INFORMATION GIVEN ->
━━━━━━━━━━
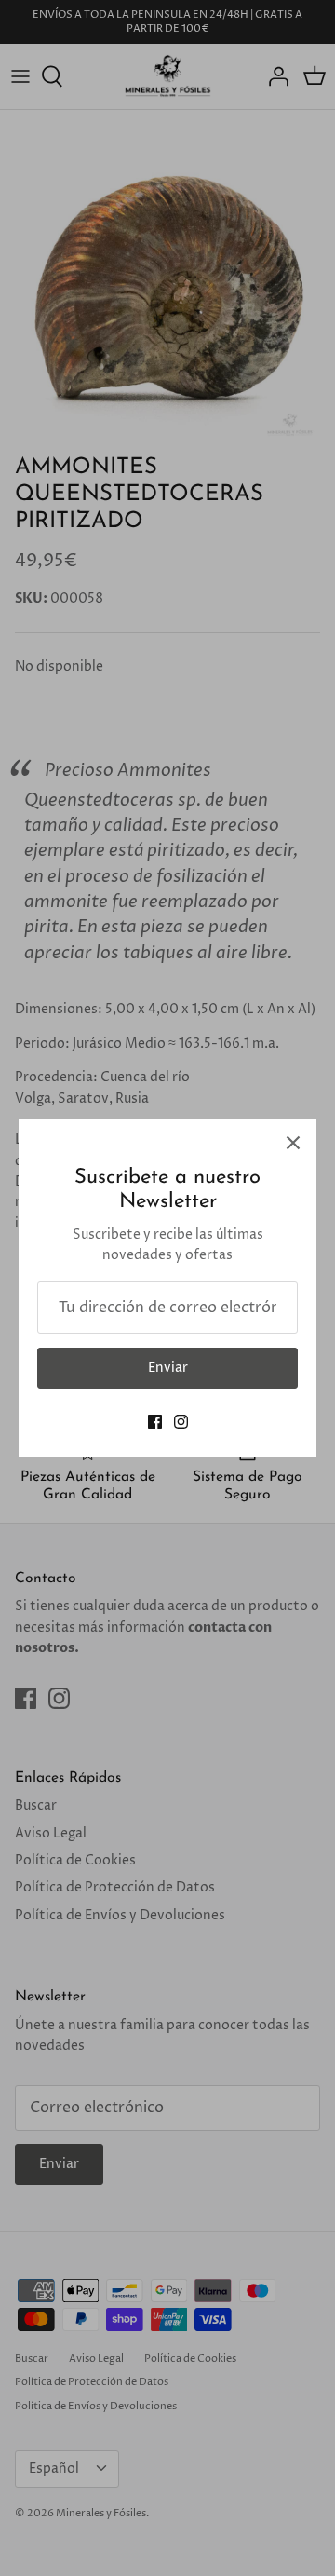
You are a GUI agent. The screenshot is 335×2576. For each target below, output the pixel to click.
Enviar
━━━━━━━━━━
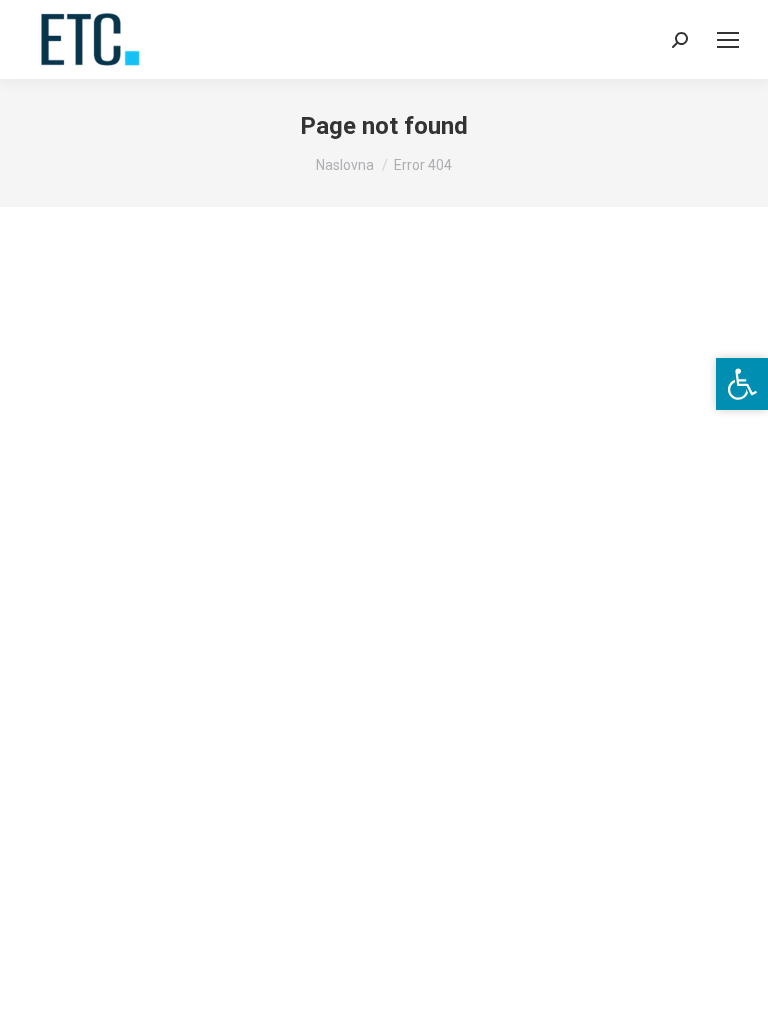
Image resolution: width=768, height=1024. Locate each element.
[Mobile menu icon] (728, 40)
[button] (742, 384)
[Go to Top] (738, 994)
━━━━━━━━━━
DIRECTIONS -> Where a line above holds the string "each", show that line.

WRITTEN RESPONSE ->
You are a GUI agent. The screenshot is 335×2576. For each target below, output the pixel to click.
Image resolution: width=768, height=1024. Locate each element.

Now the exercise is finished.